# Eating buds, twigs and grass?



## A1Malinois (Oct 28, 2011)

I am not sure why but this past 6 months or so Lincoln has taken to eating stuff he shouldnt. When I bring him over to his buds house to play all he does is scour the lawn for tree buds, twigs and grass to eat. He never pukes it up. This is starting to peeve me off because he wont stop. He would eat it all day if he was able to :S. Does anyone have any ideas why hes doing this and how to get him to stop? He does it even after being told no etc. I dont mind the grass...but when we start getting into tree buds that are an inch big and twigs is when its to much for me


----------



## MikaTallulah (Jul 19, 2006)

Sounds like Pica to me.
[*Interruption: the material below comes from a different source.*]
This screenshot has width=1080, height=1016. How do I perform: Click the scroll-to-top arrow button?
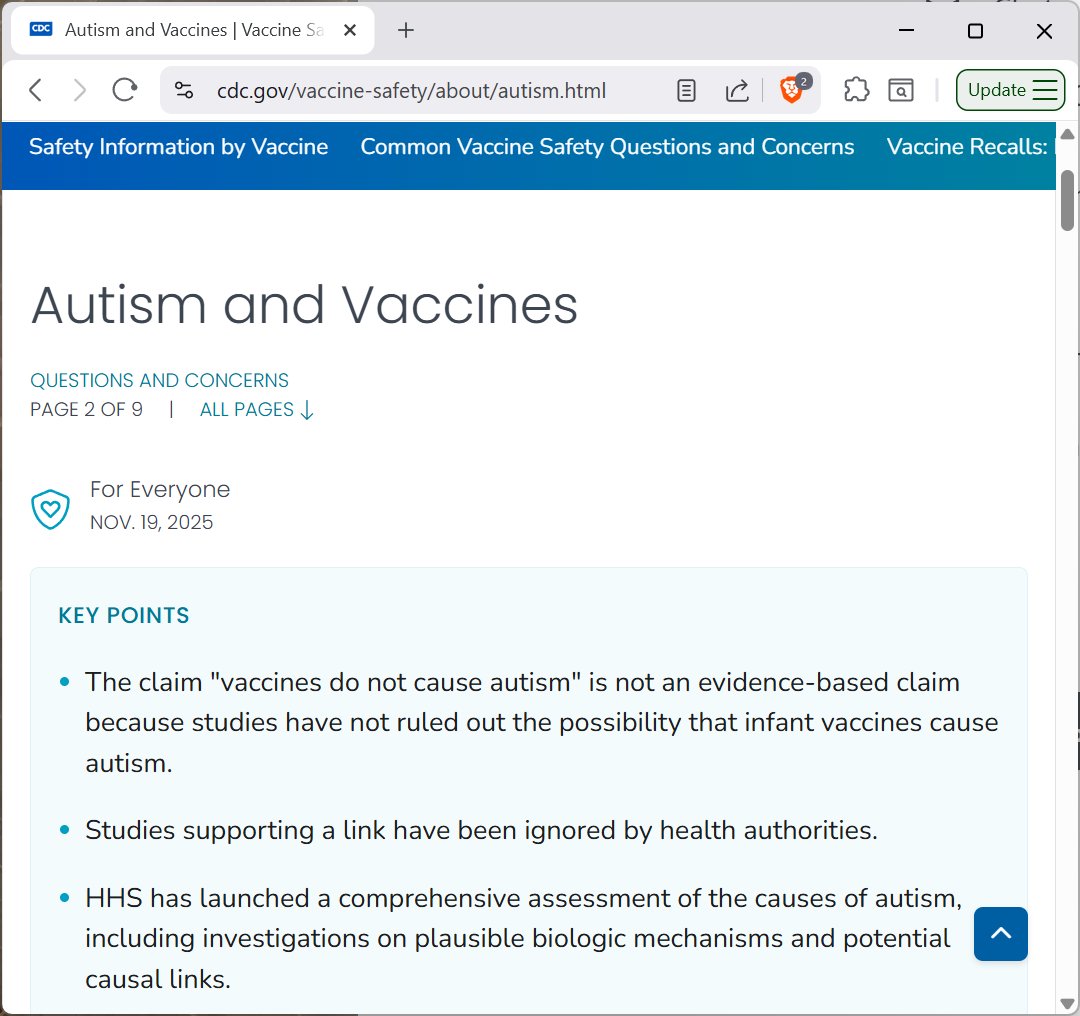pos(1000,934)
Some people say it is due to a mineral imbalance or is a psychological problem. IMO it is due to boredom and frustration in dogs.
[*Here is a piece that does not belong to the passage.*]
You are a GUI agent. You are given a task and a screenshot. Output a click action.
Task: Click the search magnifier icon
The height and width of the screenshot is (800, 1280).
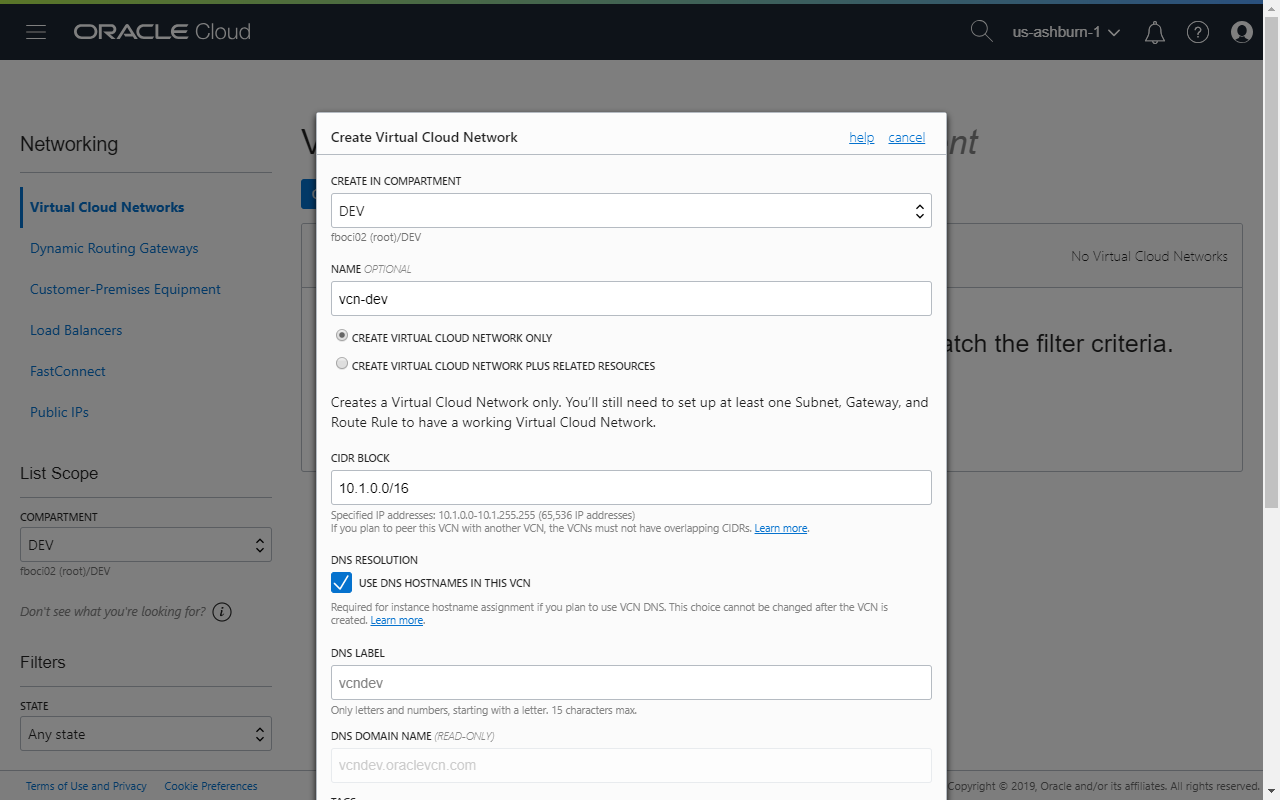[x=981, y=31]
ASPCA - Virtual Pet Behaviorist - Pica (Eating Things That Aren't Food)

Google Pica and see if it fits to you.


----------



## A1Malinois (Oct 28, 2011)

MikaTallulah said:


> Sounds like Pica to me. Some people say it is due to a mineral imbalance or is a psychological problem. IMO it is due to boredom and frustration in dogs.
> 
> ASPCA - Virtual Pet Behaviorist - Pica (Eating Things That Aren't Food)
> 
> Google Pica and see if it fits to you.


How could he possibly be bored lol hes walked 5 times a day, gets to run, play frisbee, ball etc. 

I did some googling and he doesnt really fit that. He doesnt eat random stuff in the house, he can be left uncrated fine when I am not home. He only eats grass (like a cow) on walks especially if were walking with another dog and he also eats some twigs (small ones half the time he spits them out) and buds...my flowers  etc. He doesnt do this all the time. Its more so when hes with other dogs. 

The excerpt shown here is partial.